First – we have an emotional story:
The cake had been served and the children were jumping up and down in a big, inflatable castle when the birthday party turned to bedlam.
Clarence McGraw’s jaw dropped as he saw the visitors coming, guns drawn. The screaming began.
Children ran everywhere in the courtyard of the low-income apartment complex; adults fell to the ground. Bullets flew. The killers wounded three youngsters, but for reasons police can’t explain, it was 19-year-old McGraw they were after.
As McGraw lay in the center of the green square, the gunmen stood over him and fired again. He was shot 15 to 20 times in all.
The September 15 killing was remarkable in that it took place in the most innocent of settings – the fifth birthday of twin boys. But it was unremarkable in that one of the guns brandished was an AK-47-type rifle – a powerful, rapid-fire weapon that has long been used in Third World conflicts but is increasingly being used in American street fights.

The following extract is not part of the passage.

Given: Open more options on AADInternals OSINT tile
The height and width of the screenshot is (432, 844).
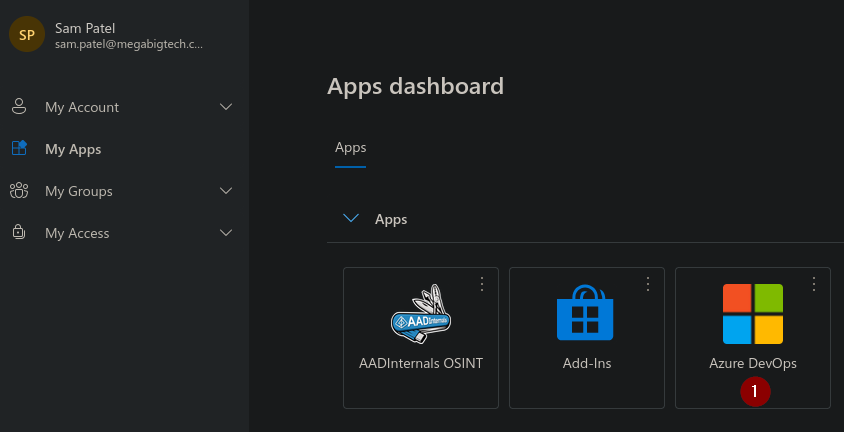Looking at the screenshot, I should [x=482, y=284].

Figures from the Bureau of Alcohol, Tobacco, Firearms and Explosives, obtained by The Associated Press through public records requests, show a marked increase in the number of AK-type weapons traced and entered into the agency’s computer database because they had been seized or connected to a crime.
The number of such tracings rose even while the federal assault weapons ban was in effect and has continued to climb since its expiration.

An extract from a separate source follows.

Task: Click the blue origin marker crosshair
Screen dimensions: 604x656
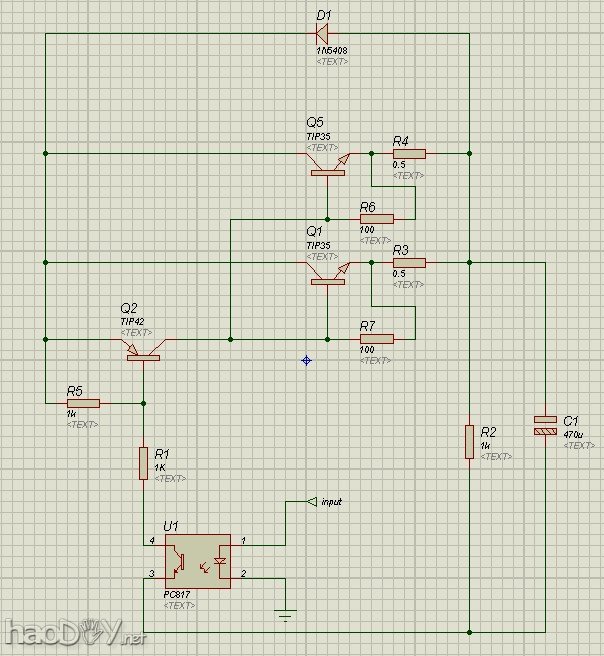Action: tap(307, 360)
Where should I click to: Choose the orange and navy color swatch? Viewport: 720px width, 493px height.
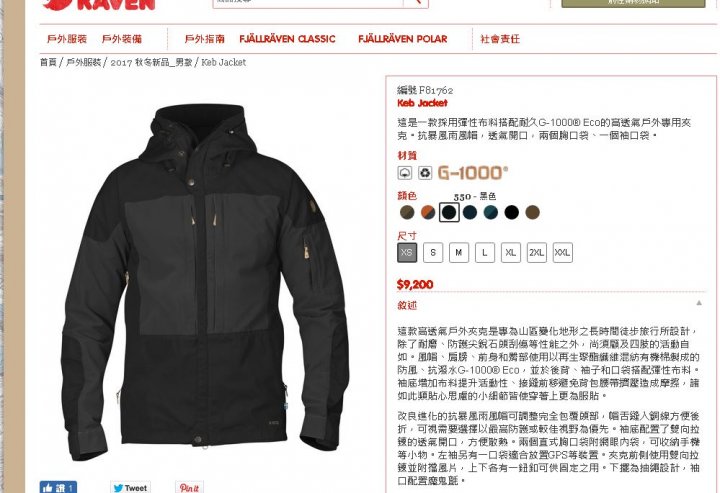coord(428,212)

Now we establish that they’re scary:
The numbers corroborate what police chiefs around the country have been saying: AKs and other so-called assault weapons are terrorizing their communities and endangering their officers.
Now we have a quote from the Brady Campaign:
A 2004 study by the Brady Center to Prevent Gun Violence concluded the U.S. ban on AKs and other guns was successful, saying in the five years before its passage, assault weapons made up 4.82 percent of ATF crime gun traces, compared with 1.61 percent between 1995 and 2003.
Many politicians, police chiefs and gun control advocates point to the expiration of the assault weapons ban as a reason for the spread of the guns. But many others argue the law was so riddled with loopholes that it had little effect.
And now – the token quote from the NRA.
The National Rifle Association says the focus must be getting criminals off the streets, not more legislation.
“The basic reason why gun control laws fail is that they require the cooperation of a very unlikely source, and that is criminals,” said NRA spokesman Andrew Arulanandam. “Each time you pass a gun control law, the only people that are going to be affected by that law, the only people that are going to follow that law are law-abiding Americans.”
And we close with another attempt at emotional manipulation.
…No arrests have been made. McGraw was buried in a $450 grave against a chain-link fence in a crumbling New Orleans cemetery. The mound of dirt above his casket is littered with rocks and bone fragments and teeth. There was no money for a marker.
Is this what passes for objective journalism in this day and time?